## EXTRACTED INFORMATION
===============
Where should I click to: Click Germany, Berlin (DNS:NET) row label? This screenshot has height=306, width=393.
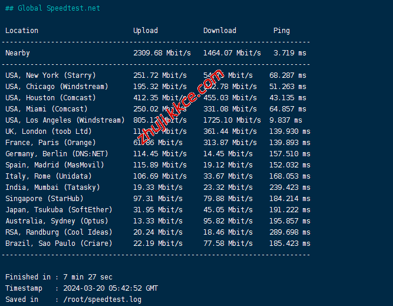click(x=57, y=154)
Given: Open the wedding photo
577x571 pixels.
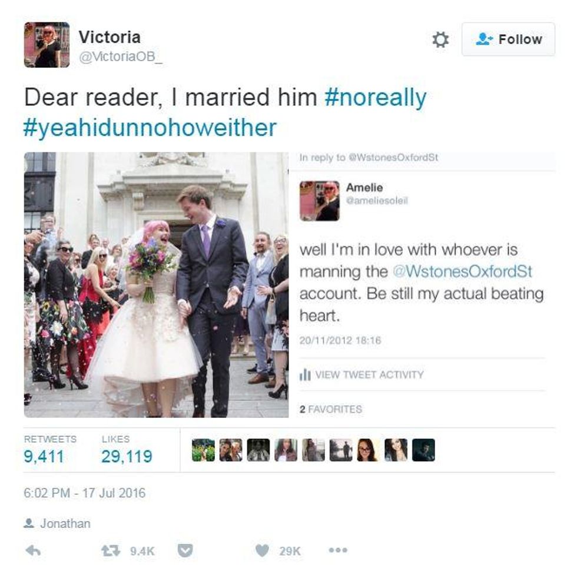Looking at the screenshot, I should tap(157, 285).
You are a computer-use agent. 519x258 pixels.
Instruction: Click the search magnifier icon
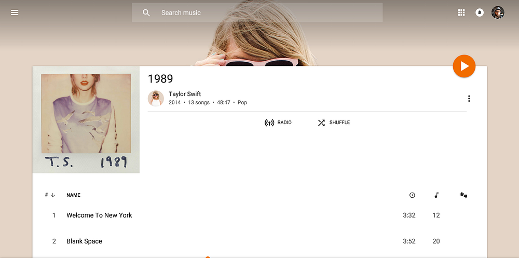146,13
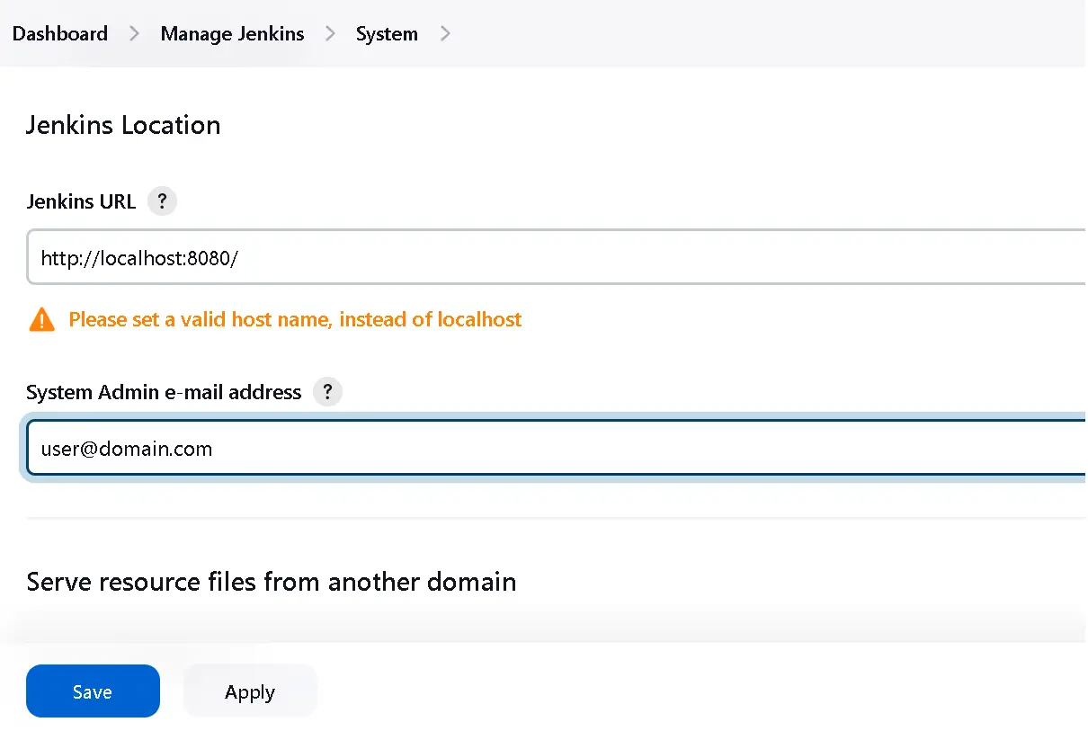Click the Apply button
This screenshot has height=731, width=1088.
click(250, 691)
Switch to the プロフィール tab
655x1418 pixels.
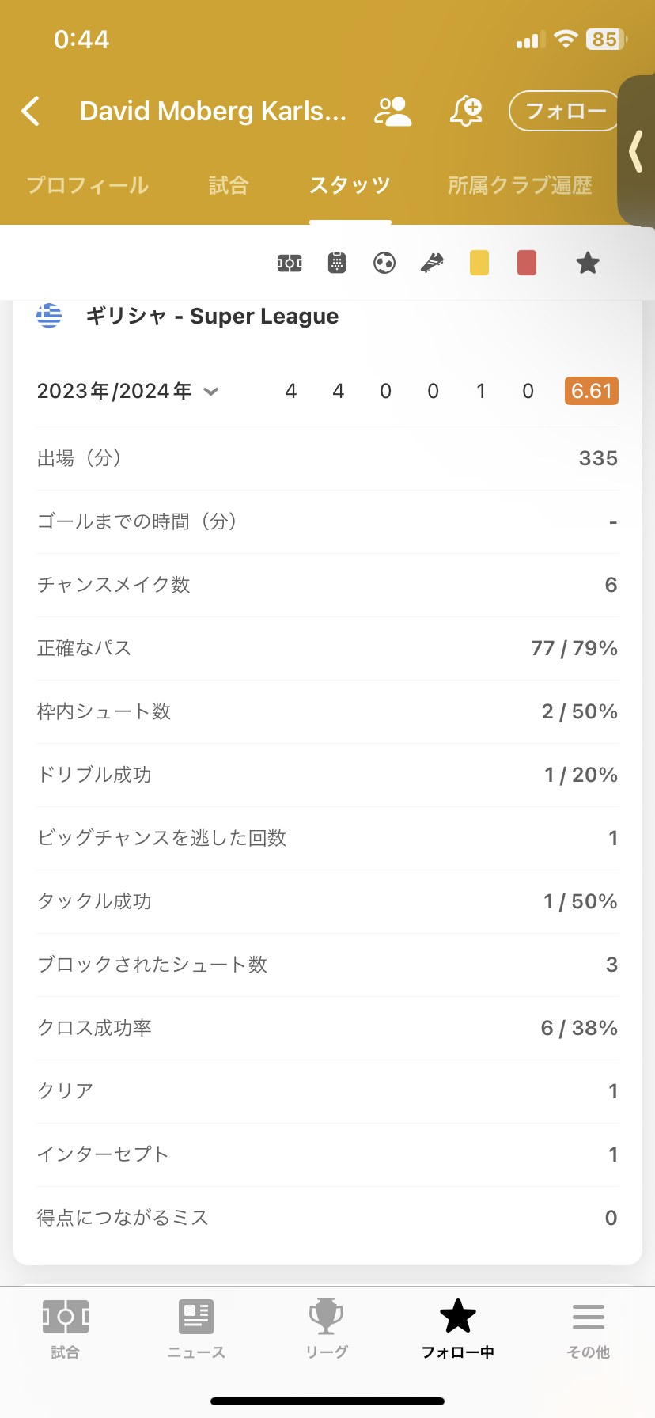pyautogui.click(x=88, y=186)
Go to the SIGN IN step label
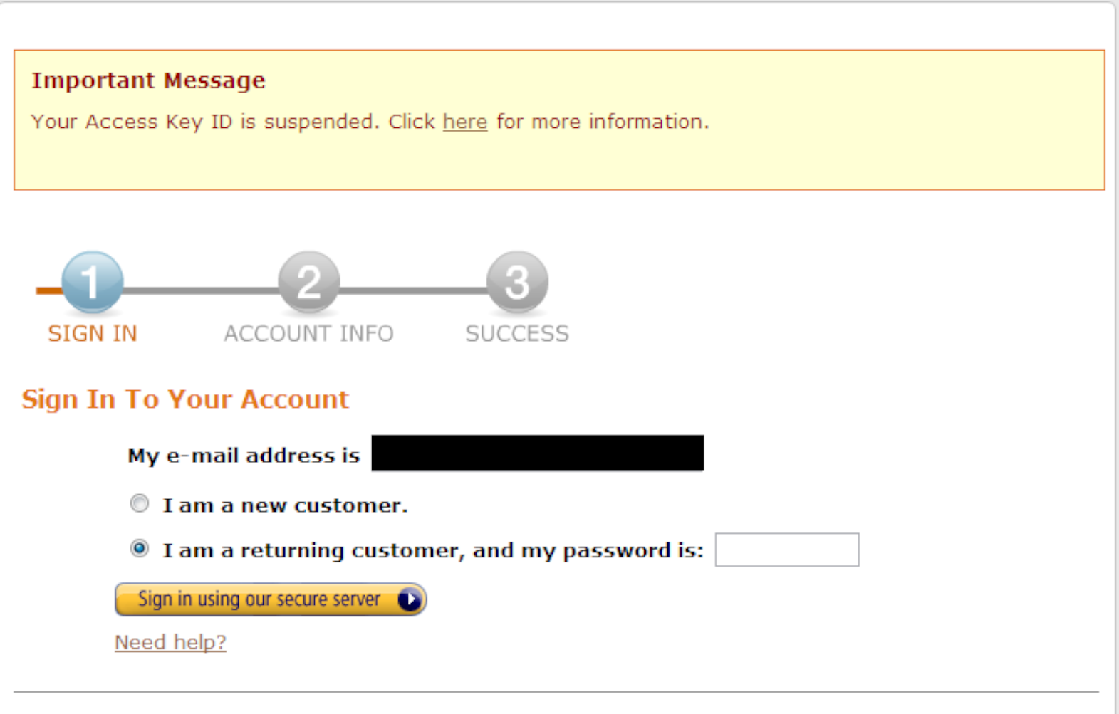 (93, 334)
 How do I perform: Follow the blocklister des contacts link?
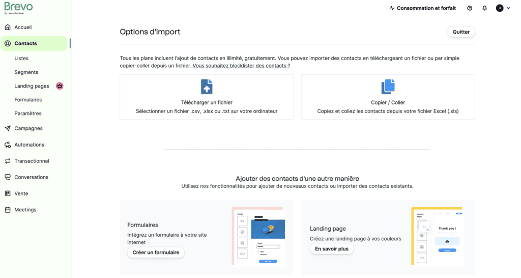[x=241, y=66]
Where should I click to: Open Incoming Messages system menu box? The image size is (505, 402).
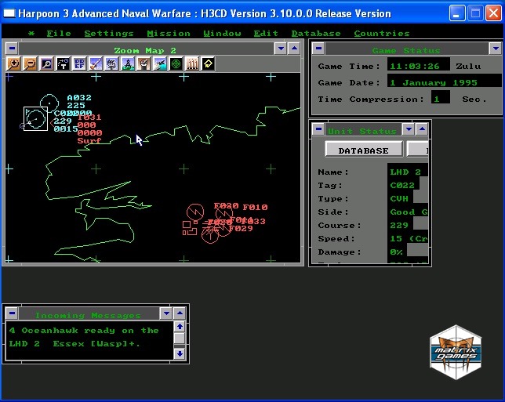pos(9,313)
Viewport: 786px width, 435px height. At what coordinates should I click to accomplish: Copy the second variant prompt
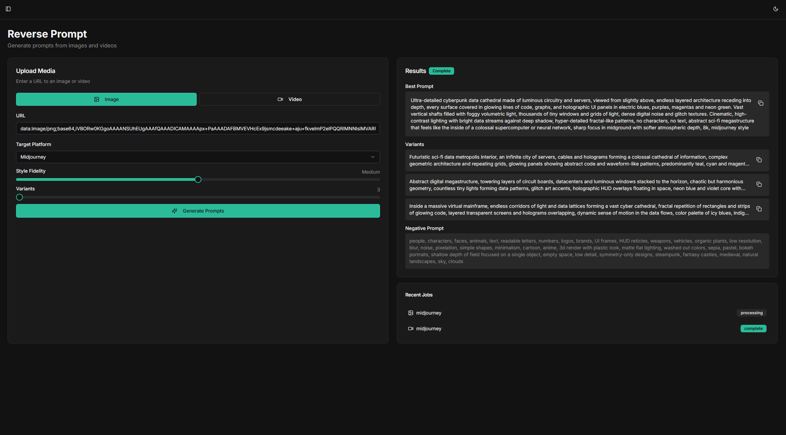tap(759, 184)
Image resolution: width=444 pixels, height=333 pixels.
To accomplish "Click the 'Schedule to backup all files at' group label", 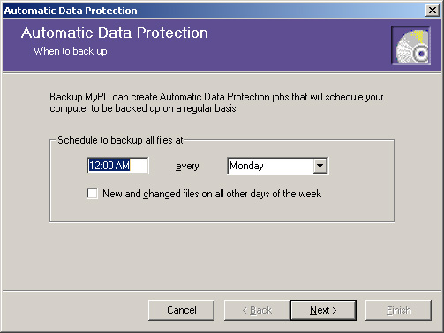I will [120, 140].
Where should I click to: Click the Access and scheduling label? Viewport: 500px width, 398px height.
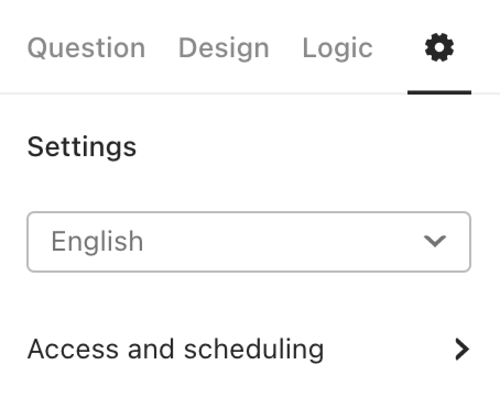tap(176, 350)
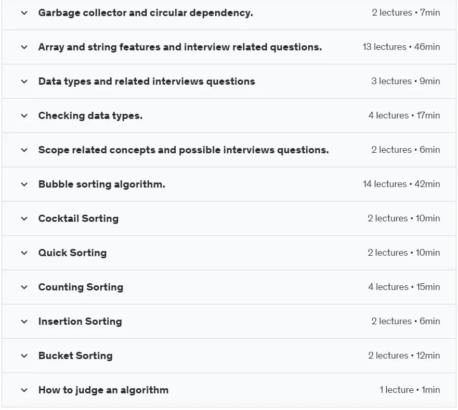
===============
Which lines of the records above contain the string "Where" with that exact capitalization? Gather every one of them and copy each line in full.

Where should I click to: Click Germany, Berlin (DNS:NET) row label? This screenshot has height=306, width=393.
Where should I click to: Open Incoming Messages system menu box? The image size is (505, 402).
Where should I click to: Click the Access and scheduling label? Viewport: 500px width, 398px height.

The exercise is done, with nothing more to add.